PointsBet US CEO Johnny Aitken described the news as an exciting moment for the company, adding: “Having the potential to secure market access to New York state – expected to be one of the largest and most important markets in the United States – represents another major milestone for our company, our brand, and our technology.
“We are thankful to the Gaming Commission for this recommendation and believe it speaks volumes to PointsBet’s reputation and ability to deliver an unrivaled, world-class experience. We eagerly await the official opportunity to leverage our exclusive sports betting partnership with NBC Sports and introduce the nation’s premier sports betting product to the countless passionate, sports-loving New Yorkers.”

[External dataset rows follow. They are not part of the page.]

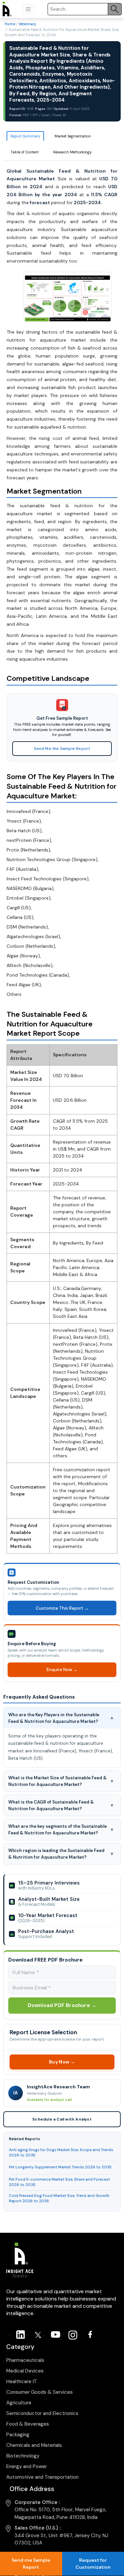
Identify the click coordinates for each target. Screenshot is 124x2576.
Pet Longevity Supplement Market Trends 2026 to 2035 (60, 2167)
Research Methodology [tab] (72, 152)
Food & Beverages (27, 2424)
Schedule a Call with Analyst (62, 2119)
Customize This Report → (62, 1608)
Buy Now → (62, 2062)
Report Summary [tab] (25, 135)
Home (10, 24)
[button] (28, 9)
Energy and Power (26, 2466)
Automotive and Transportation (42, 2477)
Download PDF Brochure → (62, 2005)
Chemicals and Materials (34, 2445)
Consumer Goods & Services (39, 2392)
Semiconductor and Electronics (42, 2413)
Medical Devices (25, 2371)
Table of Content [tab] (25, 152)
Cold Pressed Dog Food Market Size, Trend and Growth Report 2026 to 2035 (59, 2198)
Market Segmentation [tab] (73, 135)
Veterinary (27, 24)
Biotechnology (22, 2456)
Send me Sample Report (31, 2563)
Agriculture (18, 2402)
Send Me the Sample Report (62, 748)
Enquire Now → (62, 1669)
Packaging (17, 2434)
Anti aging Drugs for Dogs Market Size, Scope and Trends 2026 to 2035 (61, 2152)
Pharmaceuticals (25, 2360)
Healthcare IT (21, 2381)
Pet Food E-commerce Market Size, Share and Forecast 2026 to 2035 (59, 2182)
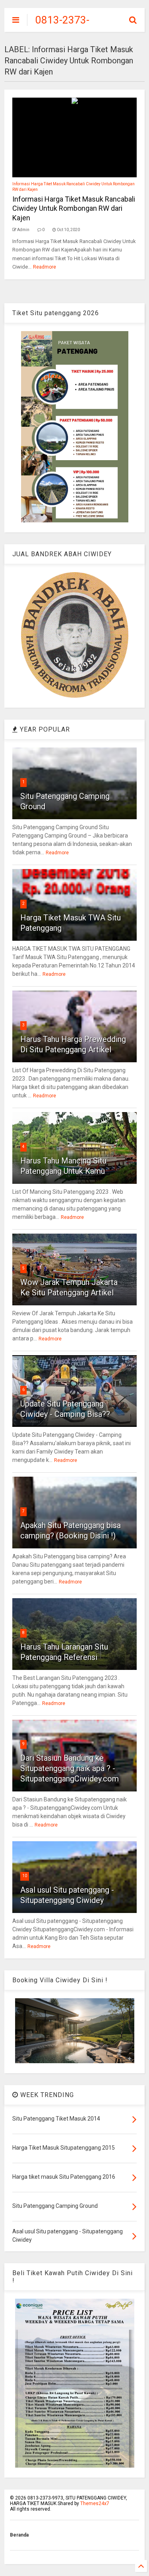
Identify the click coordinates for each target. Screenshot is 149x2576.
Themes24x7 (94, 2503)
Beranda (19, 2535)
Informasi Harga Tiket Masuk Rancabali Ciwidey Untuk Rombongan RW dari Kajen (73, 208)
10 (24, 1876)
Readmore (44, 267)
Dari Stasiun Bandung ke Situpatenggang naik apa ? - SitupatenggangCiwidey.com (69, 1768)
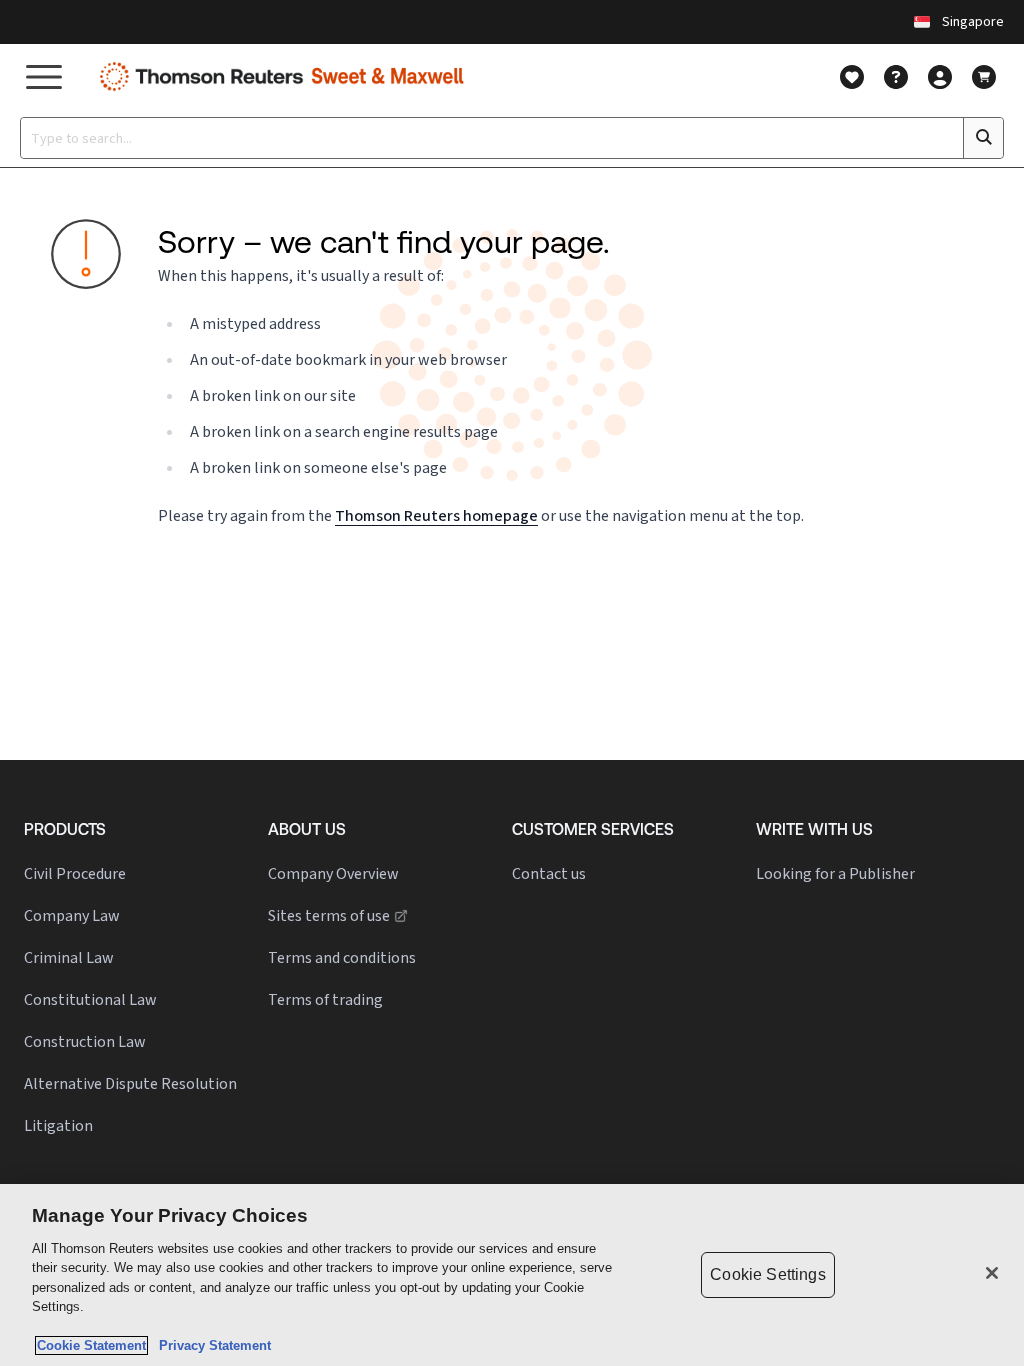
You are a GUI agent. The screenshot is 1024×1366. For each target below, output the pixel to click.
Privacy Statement (211, 1345)
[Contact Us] (896, 77)
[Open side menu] (44, 76)
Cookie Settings (767, 1274)
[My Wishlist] (852, 77)
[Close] (992, 1273)
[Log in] (940, 77)
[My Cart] (984, 77)
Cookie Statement (91, 1345)
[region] (512, 1275)
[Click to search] (983, 138)
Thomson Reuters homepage (436, 515)
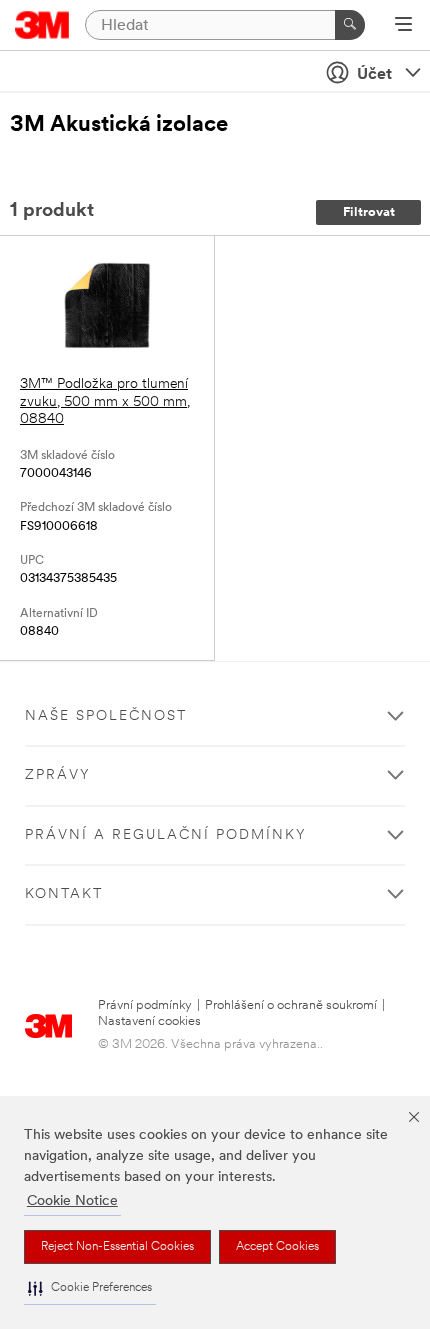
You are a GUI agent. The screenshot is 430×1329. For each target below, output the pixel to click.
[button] (90, 1288)
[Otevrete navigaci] (403, 26)
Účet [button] (374, 75)
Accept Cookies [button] (277, 1247)
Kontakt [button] (64, 894)
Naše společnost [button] (106, 716)
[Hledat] (350, 25)
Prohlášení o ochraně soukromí (291, 1005)
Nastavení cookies (149, 1021)
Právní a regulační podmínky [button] (166, 835)
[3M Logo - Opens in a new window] (42, 25)
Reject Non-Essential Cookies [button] (117, 1247)
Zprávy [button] (58, 775)
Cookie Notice (72, 1201)
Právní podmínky (145, 1005)
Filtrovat (369, 212)
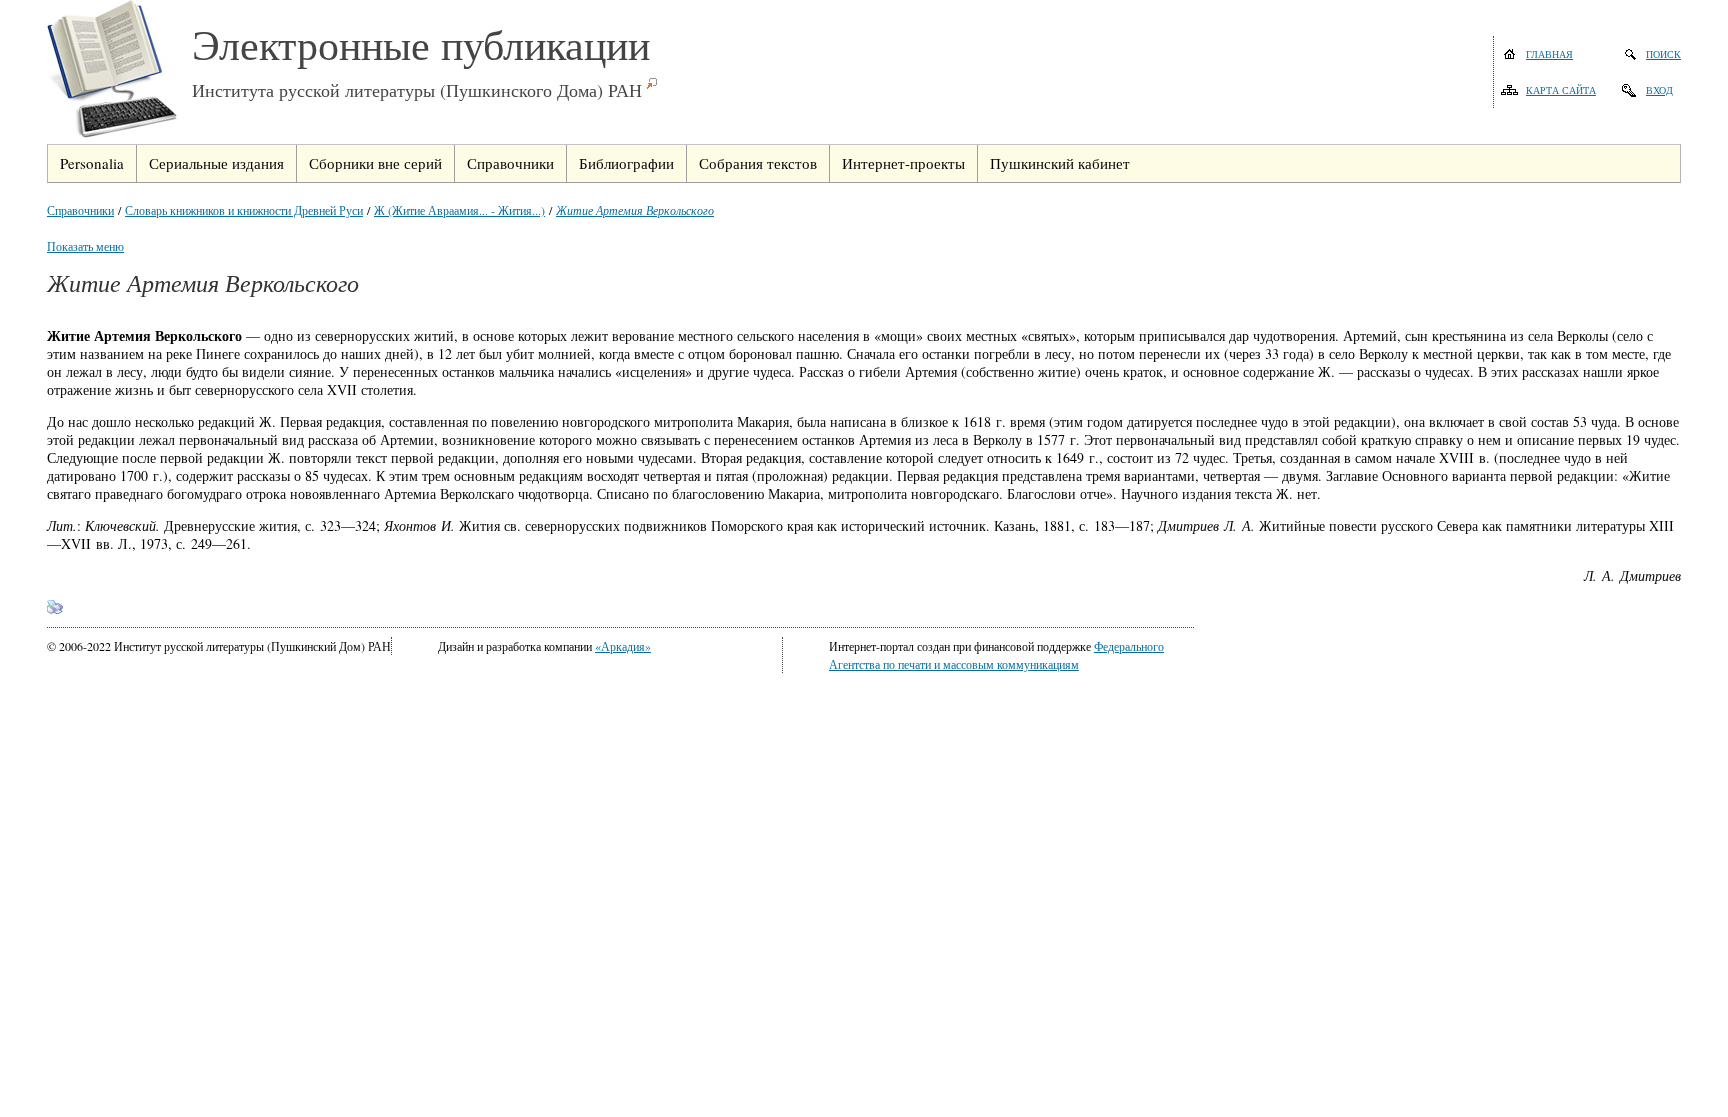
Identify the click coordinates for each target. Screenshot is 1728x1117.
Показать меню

Analysis: New York should be one of the biggest and most profitable markets in the US. It has a huge, sports-hungry population with an incredible appetite for sports wagering, as exemplified by the number of punters spilling over into New Jersey every day to place a bet. But with that 51% tax rate in place this is not going to be the land of plenty for those nine brave operators named above. Instead, we can expect a lot less in the way of marketing, promotions and similar costs as they look to squeeze every last drop of available revenue from margins that right now look slimmer than cigarette paper.